No, you should care a great deal about EGT, it is directly related to load. It is an important measure because it is an indicator of valve temperature and engine load or overload.

It is not a reference to combustion temperature, it is the temperature of the probe. That probe is alternately heated by exhaust gas and cooled by charge air during valve overlap on a turbocharged engine and by cooling during the other 3 strokes when there are no gases passing over it.

The temperature of combustion is the same at idle as it is a full load. The weight of the gases and heat content of the gas changes with load but not combustion temperature. Drilling a hole in the head isn't going to give you any more information on combustion temperature than the EGT probe.

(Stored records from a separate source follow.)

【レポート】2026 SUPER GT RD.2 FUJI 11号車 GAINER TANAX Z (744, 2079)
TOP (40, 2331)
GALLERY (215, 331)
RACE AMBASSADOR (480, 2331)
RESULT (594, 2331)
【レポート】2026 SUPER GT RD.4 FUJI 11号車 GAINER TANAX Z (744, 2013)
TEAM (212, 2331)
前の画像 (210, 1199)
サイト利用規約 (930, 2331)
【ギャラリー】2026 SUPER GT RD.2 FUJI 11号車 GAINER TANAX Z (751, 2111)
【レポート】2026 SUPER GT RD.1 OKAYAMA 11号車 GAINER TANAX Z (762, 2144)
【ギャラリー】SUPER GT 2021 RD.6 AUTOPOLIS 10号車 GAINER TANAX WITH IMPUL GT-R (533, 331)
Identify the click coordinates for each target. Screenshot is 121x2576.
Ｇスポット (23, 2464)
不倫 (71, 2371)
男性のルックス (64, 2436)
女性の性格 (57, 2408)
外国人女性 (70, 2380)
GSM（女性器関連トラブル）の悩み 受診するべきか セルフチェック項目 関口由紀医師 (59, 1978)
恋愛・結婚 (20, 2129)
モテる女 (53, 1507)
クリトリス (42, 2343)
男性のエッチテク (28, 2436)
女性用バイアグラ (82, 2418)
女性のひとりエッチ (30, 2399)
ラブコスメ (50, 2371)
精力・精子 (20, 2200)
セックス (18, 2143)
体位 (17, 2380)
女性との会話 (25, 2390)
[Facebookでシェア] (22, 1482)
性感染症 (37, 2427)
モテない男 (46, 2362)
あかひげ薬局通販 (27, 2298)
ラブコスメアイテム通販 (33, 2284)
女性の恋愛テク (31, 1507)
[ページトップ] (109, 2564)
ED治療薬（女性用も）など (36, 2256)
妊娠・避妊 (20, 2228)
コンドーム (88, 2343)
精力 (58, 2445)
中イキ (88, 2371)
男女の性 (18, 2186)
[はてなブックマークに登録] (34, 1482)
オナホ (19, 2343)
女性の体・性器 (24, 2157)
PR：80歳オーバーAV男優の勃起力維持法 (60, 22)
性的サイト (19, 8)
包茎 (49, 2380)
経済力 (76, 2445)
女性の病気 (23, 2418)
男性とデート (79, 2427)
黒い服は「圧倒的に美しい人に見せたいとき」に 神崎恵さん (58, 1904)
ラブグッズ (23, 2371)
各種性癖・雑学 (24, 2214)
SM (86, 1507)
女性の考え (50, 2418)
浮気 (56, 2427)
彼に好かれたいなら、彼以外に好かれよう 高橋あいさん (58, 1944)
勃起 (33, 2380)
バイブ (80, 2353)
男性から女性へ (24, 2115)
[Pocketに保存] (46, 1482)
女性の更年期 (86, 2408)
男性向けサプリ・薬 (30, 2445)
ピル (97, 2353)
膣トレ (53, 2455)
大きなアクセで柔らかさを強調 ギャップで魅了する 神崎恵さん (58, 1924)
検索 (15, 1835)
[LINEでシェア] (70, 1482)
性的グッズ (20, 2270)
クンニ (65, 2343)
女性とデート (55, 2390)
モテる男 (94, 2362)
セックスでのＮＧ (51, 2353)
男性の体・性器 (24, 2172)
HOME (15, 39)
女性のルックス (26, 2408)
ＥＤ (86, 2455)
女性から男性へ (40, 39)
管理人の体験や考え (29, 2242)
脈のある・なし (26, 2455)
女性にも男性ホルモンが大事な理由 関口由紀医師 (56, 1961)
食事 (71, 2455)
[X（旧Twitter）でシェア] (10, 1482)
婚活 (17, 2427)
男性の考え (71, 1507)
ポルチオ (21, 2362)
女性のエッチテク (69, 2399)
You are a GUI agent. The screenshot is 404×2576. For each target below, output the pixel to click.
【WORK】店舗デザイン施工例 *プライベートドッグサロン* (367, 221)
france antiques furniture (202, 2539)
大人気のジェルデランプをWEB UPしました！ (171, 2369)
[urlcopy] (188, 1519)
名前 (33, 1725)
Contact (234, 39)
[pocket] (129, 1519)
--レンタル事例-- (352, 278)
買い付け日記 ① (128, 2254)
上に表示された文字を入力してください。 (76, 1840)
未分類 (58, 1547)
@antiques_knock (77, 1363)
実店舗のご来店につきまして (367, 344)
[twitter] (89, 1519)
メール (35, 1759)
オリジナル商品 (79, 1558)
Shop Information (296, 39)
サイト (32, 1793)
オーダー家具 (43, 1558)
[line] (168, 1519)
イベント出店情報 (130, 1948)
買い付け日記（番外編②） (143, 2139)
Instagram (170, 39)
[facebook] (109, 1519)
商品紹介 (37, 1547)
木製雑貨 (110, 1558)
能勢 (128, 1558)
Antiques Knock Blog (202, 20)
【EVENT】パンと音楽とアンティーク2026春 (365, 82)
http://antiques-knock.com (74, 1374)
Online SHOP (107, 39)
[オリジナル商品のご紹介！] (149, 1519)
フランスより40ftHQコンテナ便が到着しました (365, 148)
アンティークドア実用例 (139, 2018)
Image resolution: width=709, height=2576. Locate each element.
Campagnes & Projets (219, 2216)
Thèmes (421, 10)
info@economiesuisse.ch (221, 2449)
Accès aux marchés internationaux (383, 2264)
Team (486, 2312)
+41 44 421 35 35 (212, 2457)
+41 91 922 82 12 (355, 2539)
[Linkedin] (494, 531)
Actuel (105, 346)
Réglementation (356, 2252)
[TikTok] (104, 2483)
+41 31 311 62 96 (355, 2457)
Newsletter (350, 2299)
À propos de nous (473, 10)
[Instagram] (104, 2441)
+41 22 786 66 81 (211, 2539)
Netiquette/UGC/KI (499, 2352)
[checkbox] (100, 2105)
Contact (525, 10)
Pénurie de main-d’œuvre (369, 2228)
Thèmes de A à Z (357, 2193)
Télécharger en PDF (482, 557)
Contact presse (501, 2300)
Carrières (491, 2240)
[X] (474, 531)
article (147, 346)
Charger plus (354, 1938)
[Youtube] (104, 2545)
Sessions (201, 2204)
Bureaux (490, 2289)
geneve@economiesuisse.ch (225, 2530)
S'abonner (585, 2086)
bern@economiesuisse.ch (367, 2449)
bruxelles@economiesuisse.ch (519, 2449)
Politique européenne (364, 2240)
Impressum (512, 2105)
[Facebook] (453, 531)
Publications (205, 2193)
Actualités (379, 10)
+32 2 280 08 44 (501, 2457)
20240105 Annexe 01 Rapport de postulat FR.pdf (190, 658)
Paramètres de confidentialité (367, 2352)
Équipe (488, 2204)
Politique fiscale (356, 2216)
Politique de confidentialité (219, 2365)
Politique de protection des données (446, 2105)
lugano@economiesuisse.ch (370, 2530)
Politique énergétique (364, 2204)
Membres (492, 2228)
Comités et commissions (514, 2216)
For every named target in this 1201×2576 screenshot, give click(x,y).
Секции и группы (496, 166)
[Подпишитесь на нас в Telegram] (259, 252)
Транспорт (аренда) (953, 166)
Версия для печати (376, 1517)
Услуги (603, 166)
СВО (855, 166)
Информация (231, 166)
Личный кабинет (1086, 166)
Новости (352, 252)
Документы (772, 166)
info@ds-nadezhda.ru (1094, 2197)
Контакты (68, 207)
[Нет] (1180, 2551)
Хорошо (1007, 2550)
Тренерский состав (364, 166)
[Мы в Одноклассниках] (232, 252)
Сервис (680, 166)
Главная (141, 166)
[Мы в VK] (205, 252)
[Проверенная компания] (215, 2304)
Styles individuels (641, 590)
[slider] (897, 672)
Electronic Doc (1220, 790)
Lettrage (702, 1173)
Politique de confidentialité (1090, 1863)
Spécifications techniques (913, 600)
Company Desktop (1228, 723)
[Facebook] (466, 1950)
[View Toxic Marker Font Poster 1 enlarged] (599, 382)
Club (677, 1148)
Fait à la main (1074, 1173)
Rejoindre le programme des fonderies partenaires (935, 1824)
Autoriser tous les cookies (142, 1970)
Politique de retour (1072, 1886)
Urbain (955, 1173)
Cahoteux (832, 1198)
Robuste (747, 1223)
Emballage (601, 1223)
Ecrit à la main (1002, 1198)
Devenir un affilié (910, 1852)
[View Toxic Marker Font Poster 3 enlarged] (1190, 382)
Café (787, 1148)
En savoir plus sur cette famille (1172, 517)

EGT at idle is lower because the amount of fuel burned is smaller and the combustion gases are cooled more by expansion during the power stroke than would a greater weight of fuel in the same weight of air.

An engine with a properly functioning thermostatic temperature control will maintain the same jacket water temperature across the range from idle to full load. If it runs cool at low loads it is because there is excess water bypassing the thermostatic control or the heat exchanger is oversized. A cooling system intended to perform in warm water might overcool in cold water if the temperature control method is a "one size fits all" version. It is a poor but economical compromise for whoever marinized the engine.

If your engine does not reach the lower temperature of the range specified by the manufacturer at low loads and does not reach maximum temperature during extended periods of high loads in warm water, it is being overcooled.

p.s. Turbos are not installed to reduce combustion temperatures. They increase the amount of air available so more fuel can be burned in the same time period and thus increase power output. Valve overlap in turbocharged engines provides valve cooling ... and also cools the EGT probe.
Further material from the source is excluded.